This paper will present a complete discussion in recent design strategies for harvesting vibration energy using piezoelectric cantilever transducers. The interest in this primary energy source is due to its presence in non-negligible quantities in most of the engines used in the industrial process. Previous work has shown that it is possible to harvest significant amounts of energy capable of supplying a wireless sensor (WS) node. However, in most research, only one step of the energy conversion and utilization chain is studied. Starting from the definition of the different design issues for a piezoelectric micro generator (PMG), the leading optimization solutions will be reviewed in this paper. Based on the findings, the quantification of the data transmission range of wireless sensor nodes powered by a PMG is proposed to support the objectives envisioned by Industry 4.0. The vibration characteristics taken from mining locomotives that have not yet been treated previously are used to illustrate the improvement of the various optimization solutions. Through our objectives, this work offers a comprehensive discussion on the use of vibrational energy by wireless sensors, bringing together the fields of mechanics, electrical, electronics, and wireless communications.
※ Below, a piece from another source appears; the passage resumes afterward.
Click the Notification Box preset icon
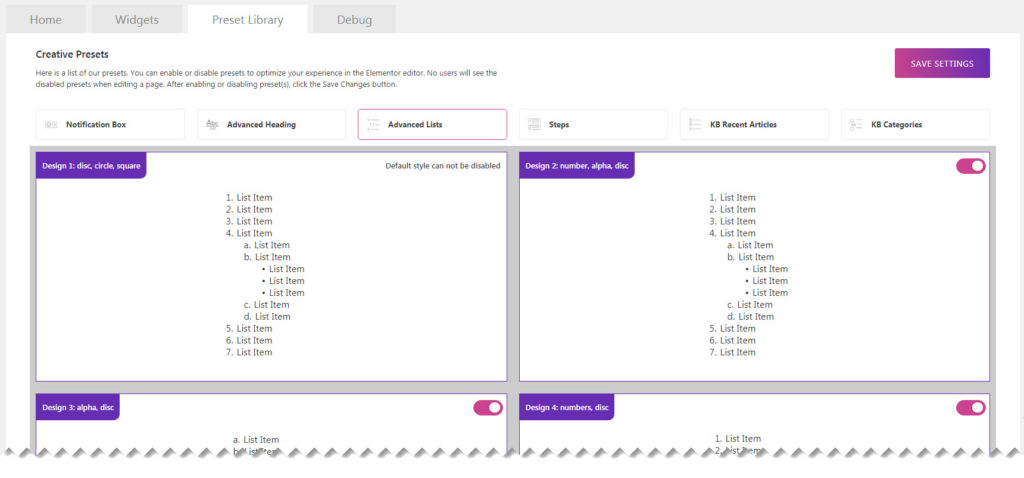Screen dimensions: 1024x478 click(51, 125)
The theoretical basis for each design stage is provided through the design equations. Based on actual measurements of ambient vibration, it is demonstrated, considering an optimal design of the PMG, that a WS could transmit data beyond 1 km for physical phenomena to be controlled every 7 min.

Suggested Citation

  • Alex Mouapi & Nadir Hakem & Nahi Kandil, 2019. "Cantilevered Piezoelectric Micro Generator Design Issues and Application to the Mining Locomotive," Energies, MDPI, vol. 13(1), pages 1-28, December.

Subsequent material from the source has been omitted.